UE et agriculture: quelques enseignements d'évolutions récentes

La crise laitière est-elle surmontée ? Quelques lecteurs de cette rubrique ont sans doute remarqué les informations sur le redressement spectaculaire des prix de la poudre de lait écrémé et du beurre. Ce n'est pas un mouvement d'un jour mais une tendance qui dure depuis deux mois. Pour la poudre, les cours ont augmenté de 60% par rapport à février dernier ; pour le beurre, ils ont doublé et ils se rapprochent du sommet historique du début 2008. Depuis quelques semaines, la demande a redémarré.
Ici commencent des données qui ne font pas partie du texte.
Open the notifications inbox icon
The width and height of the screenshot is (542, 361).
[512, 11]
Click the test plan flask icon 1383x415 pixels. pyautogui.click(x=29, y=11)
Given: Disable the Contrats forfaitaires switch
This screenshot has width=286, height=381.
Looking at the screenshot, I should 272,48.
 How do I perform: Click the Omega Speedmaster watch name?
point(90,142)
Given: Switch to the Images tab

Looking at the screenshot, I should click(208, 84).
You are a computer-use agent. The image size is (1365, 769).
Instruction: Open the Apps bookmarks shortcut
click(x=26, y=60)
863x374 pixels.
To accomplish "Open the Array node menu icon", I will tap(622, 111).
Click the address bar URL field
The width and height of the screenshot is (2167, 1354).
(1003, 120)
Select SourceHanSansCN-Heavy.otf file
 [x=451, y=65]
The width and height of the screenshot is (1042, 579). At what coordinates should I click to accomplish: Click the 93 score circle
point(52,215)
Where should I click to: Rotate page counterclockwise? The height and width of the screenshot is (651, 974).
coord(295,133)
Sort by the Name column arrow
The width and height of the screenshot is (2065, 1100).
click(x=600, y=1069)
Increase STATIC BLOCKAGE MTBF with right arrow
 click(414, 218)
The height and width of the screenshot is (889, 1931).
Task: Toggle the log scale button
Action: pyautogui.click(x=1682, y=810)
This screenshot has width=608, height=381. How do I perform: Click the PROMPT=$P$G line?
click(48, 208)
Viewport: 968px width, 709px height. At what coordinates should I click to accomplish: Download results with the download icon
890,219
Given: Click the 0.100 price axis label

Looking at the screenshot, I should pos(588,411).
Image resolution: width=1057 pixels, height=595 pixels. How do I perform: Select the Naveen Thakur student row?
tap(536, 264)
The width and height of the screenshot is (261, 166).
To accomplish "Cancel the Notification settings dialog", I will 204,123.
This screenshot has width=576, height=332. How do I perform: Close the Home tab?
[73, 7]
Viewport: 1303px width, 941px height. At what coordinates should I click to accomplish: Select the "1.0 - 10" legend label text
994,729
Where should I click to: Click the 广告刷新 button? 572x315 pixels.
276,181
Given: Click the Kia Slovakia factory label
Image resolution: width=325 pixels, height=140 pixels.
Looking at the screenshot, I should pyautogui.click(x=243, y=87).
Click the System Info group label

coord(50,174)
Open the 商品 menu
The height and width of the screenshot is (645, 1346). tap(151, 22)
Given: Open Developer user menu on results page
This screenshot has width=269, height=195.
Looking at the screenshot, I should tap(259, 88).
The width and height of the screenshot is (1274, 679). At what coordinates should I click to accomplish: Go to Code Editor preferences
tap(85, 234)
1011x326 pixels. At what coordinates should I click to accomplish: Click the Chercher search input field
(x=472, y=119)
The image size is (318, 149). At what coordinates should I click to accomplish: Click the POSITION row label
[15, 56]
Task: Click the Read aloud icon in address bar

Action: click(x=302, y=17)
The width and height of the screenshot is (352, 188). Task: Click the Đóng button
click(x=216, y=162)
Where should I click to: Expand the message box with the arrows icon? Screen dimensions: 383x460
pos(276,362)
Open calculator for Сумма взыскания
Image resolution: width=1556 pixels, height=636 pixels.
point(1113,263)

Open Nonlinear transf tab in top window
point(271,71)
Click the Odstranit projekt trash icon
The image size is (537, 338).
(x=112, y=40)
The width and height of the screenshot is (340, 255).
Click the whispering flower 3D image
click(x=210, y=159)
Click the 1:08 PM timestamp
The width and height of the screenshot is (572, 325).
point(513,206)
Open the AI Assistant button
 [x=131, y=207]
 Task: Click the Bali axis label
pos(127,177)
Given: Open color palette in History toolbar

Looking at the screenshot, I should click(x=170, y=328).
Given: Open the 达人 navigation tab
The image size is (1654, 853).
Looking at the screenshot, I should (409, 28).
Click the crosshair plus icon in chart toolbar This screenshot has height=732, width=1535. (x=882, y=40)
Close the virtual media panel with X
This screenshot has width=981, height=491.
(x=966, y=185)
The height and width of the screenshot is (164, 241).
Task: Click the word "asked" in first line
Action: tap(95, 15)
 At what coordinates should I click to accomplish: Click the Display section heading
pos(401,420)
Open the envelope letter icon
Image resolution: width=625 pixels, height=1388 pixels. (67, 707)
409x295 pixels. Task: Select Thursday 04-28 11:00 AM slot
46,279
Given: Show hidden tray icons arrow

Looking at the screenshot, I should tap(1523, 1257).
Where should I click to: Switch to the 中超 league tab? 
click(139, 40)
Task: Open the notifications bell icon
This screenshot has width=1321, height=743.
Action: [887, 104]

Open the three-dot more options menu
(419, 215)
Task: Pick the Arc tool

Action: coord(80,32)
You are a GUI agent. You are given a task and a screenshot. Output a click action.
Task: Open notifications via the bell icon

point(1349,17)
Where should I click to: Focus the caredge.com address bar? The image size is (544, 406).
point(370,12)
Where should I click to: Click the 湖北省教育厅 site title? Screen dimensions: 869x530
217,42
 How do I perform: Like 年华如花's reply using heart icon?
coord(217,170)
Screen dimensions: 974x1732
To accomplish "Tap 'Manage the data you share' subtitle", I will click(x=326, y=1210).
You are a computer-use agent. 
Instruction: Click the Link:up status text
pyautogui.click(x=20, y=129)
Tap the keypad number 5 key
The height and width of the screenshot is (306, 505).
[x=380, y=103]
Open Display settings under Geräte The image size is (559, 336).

C'est un mouvement mondial qui implique d'abord l'Inde (où les besoins sont jugés « énormes » en raison de la sécheresse et du retard de la mousson), et aussi la Chine (où quelques responsables du scandale de la mélamine ont été entre-temps fusillés), le Mexique, le Maghreb, le Moyen-Orient. Je n'ai pas connaissance d'expressions officielles de soulagement et d'optimisme des producteurs européens, mais il est permis d'espérer que les acheteurs industriels et la grande distribution leur aient permis de bénéficier de cette évolution en cours.

Spécificité confirmée. La signification du revirement dépasse de loin le cas laitier: il confirme la spécificité du secteur agricole, auquel on ne peut pas appliquer les critères valables pour l'industrie en général. Prenez l'exemple de l'industrie automobile: il est possible de ralentir la production, de l'interrompre pendant quelques semaines et la relancer dès que la demande le permet, de modifier ou d'abandonner les modèles qui n'ont pas de succès, d'anticiper ou de prolonger les congés des travailleurs, et des négociations approfondies sont possibles entre les industriels et les syndicats. Pour les vaches, il n'y a pas d'alternatives: il faut les traire chaque jour et les nourrir en permanence, ou les supprimer. Et l'abandon d'une activité agricole, c'est pour toujours. Un territoire abandonné, c'est le gonflement des grandes villes et de leurs banlieues, la fin d'un mode de vie et parfois d'une civilisation. Et si ceci arrive sur une grande échelle, pour plusieurs types de production, c'est la destruction de l'autonomie alimentaire d'un pays, la dépendance des importations et, en même temps, la suppression de la capacité de participer à la lutte contre la faim dans le monde.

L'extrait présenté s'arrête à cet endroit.